The guard hesitated, as if he would block me from getting any closer, but Robert Dudley waved him aside. “Mistress Boy!” he exclaimed. He got to his feet and then I saw his companion. It was the young king, King Edward, fifteen years of age and beautifully dressed in plush blue velvet but with a face the color of skimmed milk and thinner than any lad I had ever seen before.

I dropped to my knee, holding tight to my father’s books and trying to doff my cap at the same time, as Lord Robert remarked: “This is the girl-boy. Don’t you think she would be a wonderful player?”

I did not look up but I heard the king’s voice, thinned with pain. “You take such fancies, Dudley. Why should she be a player?”

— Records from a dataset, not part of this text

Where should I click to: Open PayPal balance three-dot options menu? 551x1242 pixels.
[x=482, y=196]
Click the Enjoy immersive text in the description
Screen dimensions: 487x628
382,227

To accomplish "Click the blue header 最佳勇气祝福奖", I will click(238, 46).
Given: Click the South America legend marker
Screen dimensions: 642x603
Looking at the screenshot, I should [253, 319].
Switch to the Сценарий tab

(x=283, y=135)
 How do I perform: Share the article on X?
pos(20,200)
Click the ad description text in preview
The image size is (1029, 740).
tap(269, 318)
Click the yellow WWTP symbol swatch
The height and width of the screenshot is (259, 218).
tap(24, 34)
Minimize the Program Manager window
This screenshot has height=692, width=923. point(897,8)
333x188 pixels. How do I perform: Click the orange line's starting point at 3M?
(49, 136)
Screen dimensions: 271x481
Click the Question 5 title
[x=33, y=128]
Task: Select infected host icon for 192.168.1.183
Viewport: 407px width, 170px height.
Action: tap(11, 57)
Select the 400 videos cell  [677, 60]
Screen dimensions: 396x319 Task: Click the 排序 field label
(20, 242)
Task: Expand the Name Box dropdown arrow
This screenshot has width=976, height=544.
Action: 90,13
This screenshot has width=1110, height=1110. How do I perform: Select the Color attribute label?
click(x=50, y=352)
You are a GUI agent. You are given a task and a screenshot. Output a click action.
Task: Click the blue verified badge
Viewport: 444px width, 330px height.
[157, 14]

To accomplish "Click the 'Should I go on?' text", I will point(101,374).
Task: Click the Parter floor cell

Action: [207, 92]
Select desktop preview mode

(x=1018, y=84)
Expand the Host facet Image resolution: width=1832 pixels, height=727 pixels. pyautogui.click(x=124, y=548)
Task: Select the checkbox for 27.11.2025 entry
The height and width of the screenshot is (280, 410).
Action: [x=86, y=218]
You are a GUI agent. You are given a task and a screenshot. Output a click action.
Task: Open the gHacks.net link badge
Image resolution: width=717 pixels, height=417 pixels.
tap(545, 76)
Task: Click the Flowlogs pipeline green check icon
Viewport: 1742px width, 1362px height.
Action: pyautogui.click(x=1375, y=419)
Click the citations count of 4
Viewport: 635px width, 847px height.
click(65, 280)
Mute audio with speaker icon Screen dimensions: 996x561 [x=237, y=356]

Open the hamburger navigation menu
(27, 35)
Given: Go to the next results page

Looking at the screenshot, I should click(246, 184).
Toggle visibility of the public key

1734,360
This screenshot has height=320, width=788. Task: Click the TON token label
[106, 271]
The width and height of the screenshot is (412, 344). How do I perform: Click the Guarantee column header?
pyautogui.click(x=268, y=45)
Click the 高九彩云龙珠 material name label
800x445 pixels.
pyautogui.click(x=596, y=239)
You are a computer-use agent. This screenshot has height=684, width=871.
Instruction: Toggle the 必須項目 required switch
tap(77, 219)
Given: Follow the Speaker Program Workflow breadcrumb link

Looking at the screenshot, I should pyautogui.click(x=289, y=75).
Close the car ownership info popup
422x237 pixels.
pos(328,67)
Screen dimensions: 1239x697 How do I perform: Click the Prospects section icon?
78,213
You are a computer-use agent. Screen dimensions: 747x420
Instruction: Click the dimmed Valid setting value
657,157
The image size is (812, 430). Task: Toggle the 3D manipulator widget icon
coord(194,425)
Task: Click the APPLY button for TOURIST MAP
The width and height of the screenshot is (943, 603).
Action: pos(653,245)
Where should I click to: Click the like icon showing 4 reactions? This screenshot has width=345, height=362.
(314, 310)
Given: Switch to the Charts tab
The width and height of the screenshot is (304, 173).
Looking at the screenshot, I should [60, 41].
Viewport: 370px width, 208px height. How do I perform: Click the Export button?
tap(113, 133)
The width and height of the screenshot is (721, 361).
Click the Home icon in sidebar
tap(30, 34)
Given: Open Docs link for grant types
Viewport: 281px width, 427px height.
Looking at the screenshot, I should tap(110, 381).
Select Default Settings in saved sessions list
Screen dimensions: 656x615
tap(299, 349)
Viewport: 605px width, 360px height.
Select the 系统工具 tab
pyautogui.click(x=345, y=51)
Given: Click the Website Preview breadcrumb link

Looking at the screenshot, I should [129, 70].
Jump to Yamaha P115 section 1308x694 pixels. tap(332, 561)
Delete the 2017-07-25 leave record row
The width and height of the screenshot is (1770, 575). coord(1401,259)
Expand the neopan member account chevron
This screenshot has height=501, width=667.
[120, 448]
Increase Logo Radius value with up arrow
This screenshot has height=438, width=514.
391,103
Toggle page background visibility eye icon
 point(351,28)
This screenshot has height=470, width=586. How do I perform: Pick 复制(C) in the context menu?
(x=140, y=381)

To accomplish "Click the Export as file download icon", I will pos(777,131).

“Her voice,” Dudley said. “Such a voice, very sweet, and that accent, part Spanish and part London, I could listen to her forever. And she holds herself like a princess in beggar’s clothes. Don’t you think she’s a delightful child?”

I kept my head down so that he should not see my delighted beam. I hugged the words to my skinny chest: “a princess in beggar’s clothes,” “a sweet voice,” “delightful.”

The young king returned me to the real world. “Why, what part should she play? A girl, playing a boy, playing a girl. Besides, it’s against Holy Writ for a girl to dress as a boy.” His voice tailed away into a cough which shook him like a bear might shake a dog.